▶ Stored data:

◇ ◇ ◇ ◇

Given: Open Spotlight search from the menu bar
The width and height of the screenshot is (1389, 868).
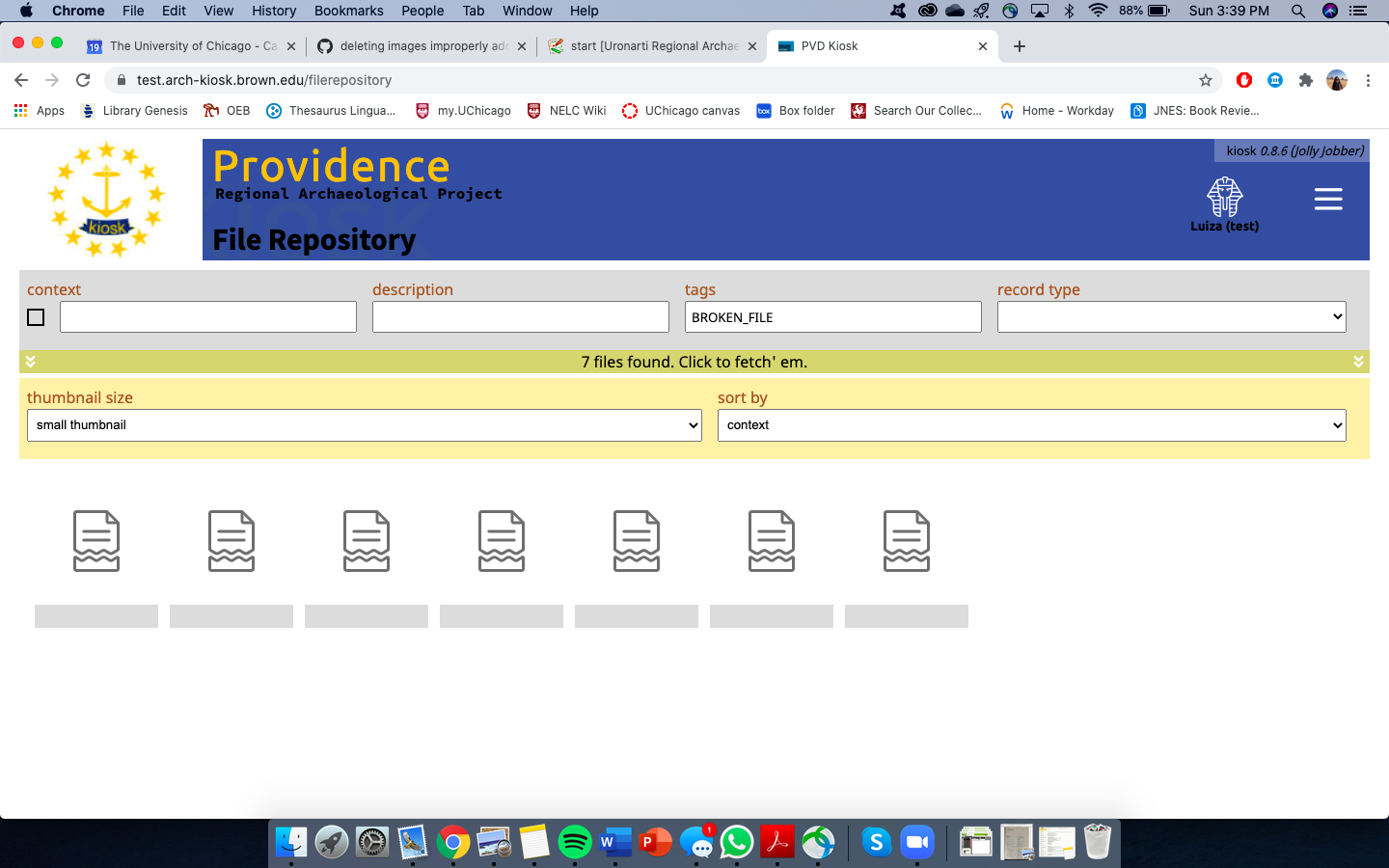Looking at the screenshot, I should coord(1298,11).
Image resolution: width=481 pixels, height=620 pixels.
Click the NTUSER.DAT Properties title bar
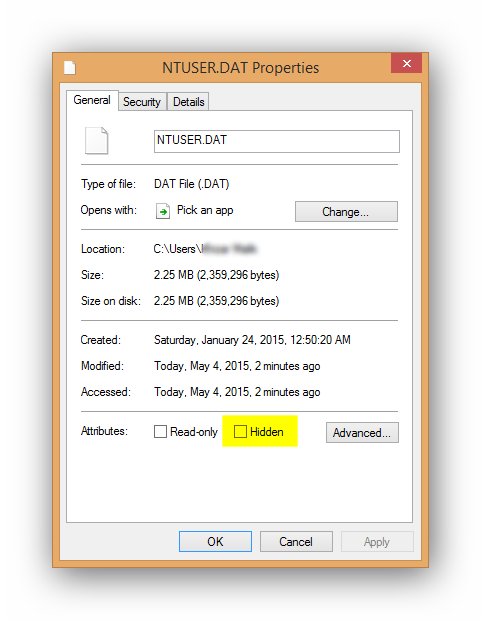click(240, 68)
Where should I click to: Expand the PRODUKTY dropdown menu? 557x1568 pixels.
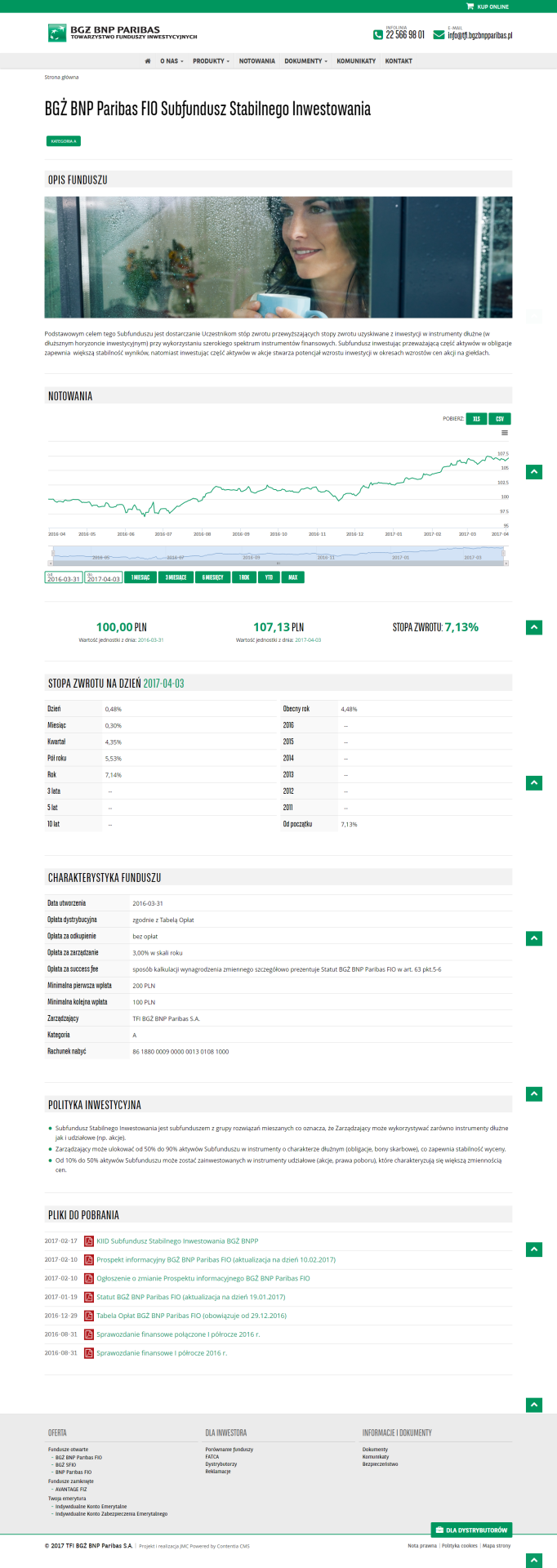coord(212,61)
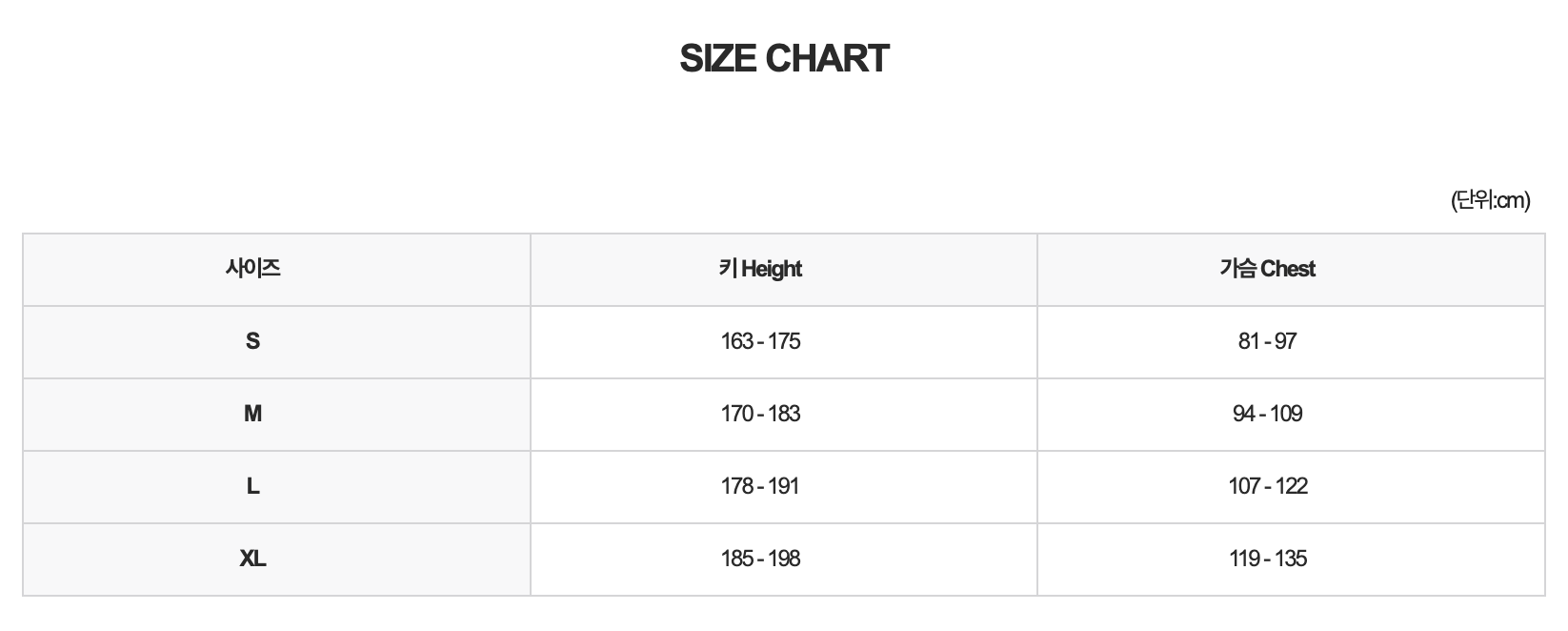The width and height of the screenshot is (1568, 631).
Task: Click the 135 maximum chest for XL
Action: pyautogui.click(x=1291, y=559)
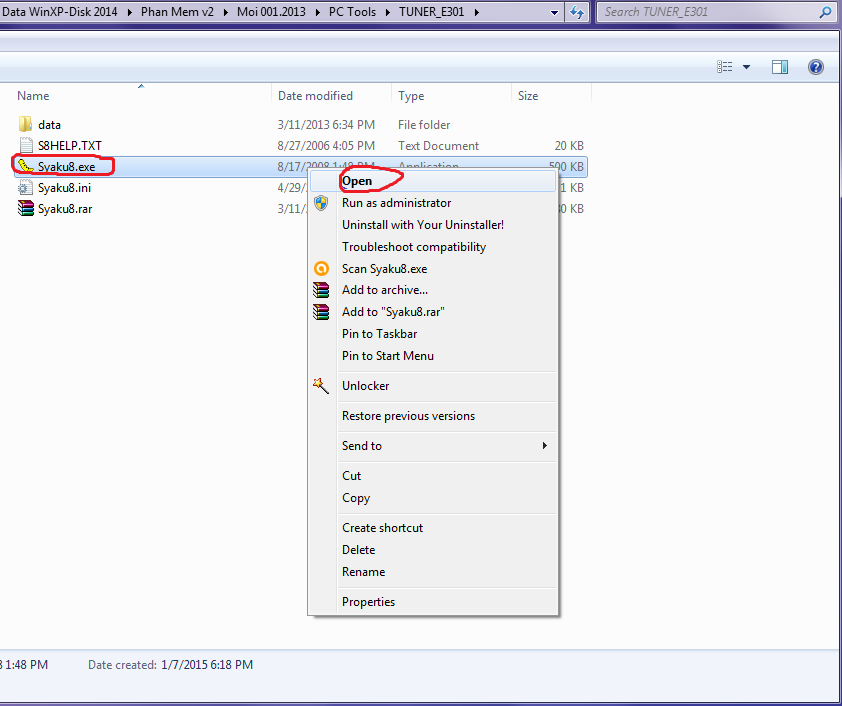Choose Run as administrator from context menu
Viewport: 842px width, 706px height.
pos(396,203)
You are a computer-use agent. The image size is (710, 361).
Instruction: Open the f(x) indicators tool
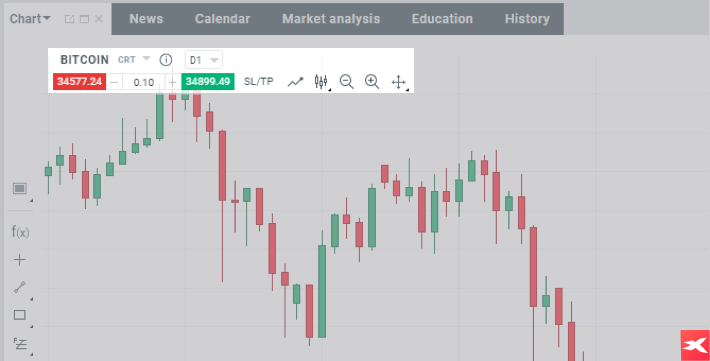pos(20,232)
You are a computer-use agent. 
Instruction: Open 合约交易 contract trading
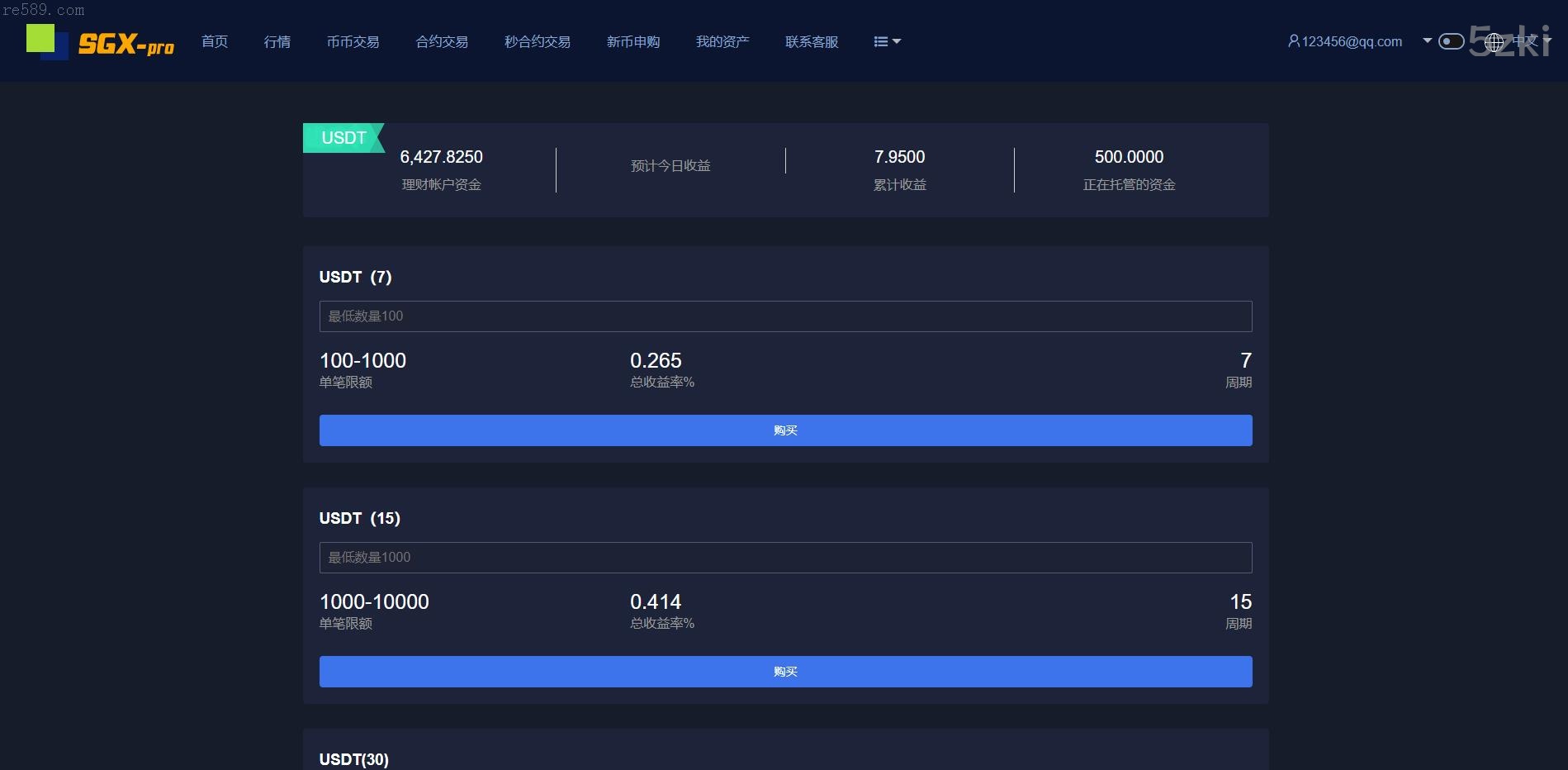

◇ ◇ ◇ ◇

In this exercise, set down all of the data exactly, without the pictures.

▶ Exercise response:
Given: Open Spotlight search from the menu bar
The width and height of the screenshot is (1389, 868).
Looking at the screenshot, I should coord(1298,11).
Image resolution: width=481 pixels, height=620 pixels.
Click the NTUSER.DAT Properties title bar
click(240, 68)
Where should I click to: Expand the PRODUKTY dropdown menu? 557x1568 pixels.
coord(212,61)
The width and height of the screenshot is (1568, 631).
Task: Click the 135 maximum chest for XL
Action: pyautogui.click(x=1291, y=559)
Choose Run as administrator from context menu
Viewport: 842px width, 706px height.
pos(396,203)
You are a computer-use agent. The image size is (710, 361).
Instruction: Open the f(x) indicators tool
pos(20,232)
You are a computer-use agent. 
Instruction: Open 合约交易 contract trading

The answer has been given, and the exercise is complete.